French President Emmanuel Macron has vowed to sign five decrees to loosen the country’s restrictive labour code and make it easier for companies to hire and fire workers. Now France is waiting to see if trade unions will derail those reforms.
The General Confederation of Labour (CGT), the country’s most militant trade union, kicked off a strike on September 12 to protest against Macron’s labour decrees. The protest is likely to gain widespread media attention and rattle some French voters, who have seen union opposition defeat past labour reform efforts from Macron’s predecessors. Just last year, union strikes forced former French President Francois Hollande to backtrack on his proposals to limit court-imposed severance pay.
However, unlike Hollande, Macron has the support of the French Parliament. And, he didn’t surprise the French public with his labour reform plans. He outlined his agenda during his presidential campaign. He and his cabinet fine-tuned those proposals after 100 meetings with representatives of employer groups and labour unions.

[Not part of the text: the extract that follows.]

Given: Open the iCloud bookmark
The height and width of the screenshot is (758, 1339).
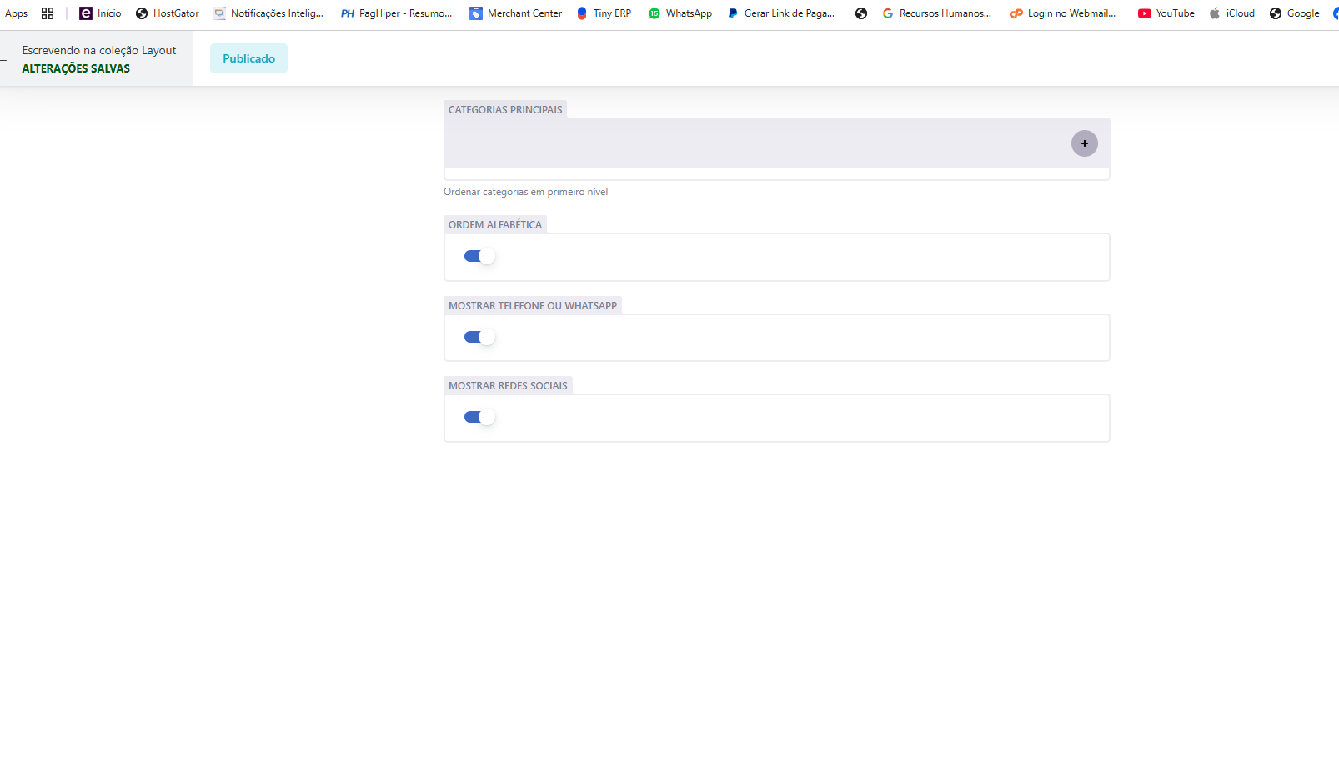Looking at the screenshot, I should coord(1231,13).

Historically, France’s trade unions have had very extensive political power well above their original mandate to protect labour rights. However, they haven’t previously encountered a potential roadblock like Macron. After Macron’s party’s rounding victory in the June French parliamentary elections, his party gave him the power to enact his decrees without a formal parliamentary debate or vote.
I think this is Macron’s moment to show his strength. If he enacts French labour reforms despite union opposition, I think it could be France’s “Thatcher moment”. Like Macron’s predecessors, the UK’s anti-union governments had failed to implement labour reforms until former Prime Minister Margaret Thatcher’s victory over the National Union of Mineworkers in 1985.
I believe Macron’s labour reforms could lower France’s high employment rate, which has been stuck around 10% for four years. There is a simple reason for this: companies have been by and large reluctant to hire as they have had to contend with onerous, rigid and complex labour regulations that have been negotiated at the national level with little regard to the different needs of local companies.
One of the main planks of Macron’s proposed reforms is precisely to de-centralize labour relations away from a one-size-fits-all model negotiated at the national level back to more flexible local contracts negotiated at the company level. This should radically transform labour contracts across all sectors, but labour-intensive industries, such as retail and manufacturing, stand to potentially benefit the most from a more flexible labour market.
Higher employment, combined with Macron’s proposals to cut payroll taxes, could also lead to higher disposable income. I believe that could benefit consumer cyclical stocks.
What’s more, I think if Macron is also successful in efforts to lower corporate taxes and free up investment rules, it could boost consumer-banking revenue in the French banking sector.
There is momentum which is ready to start rolling if Macron proves he is indeed the man who can deliver on the long-expected reforms of France’s labour market.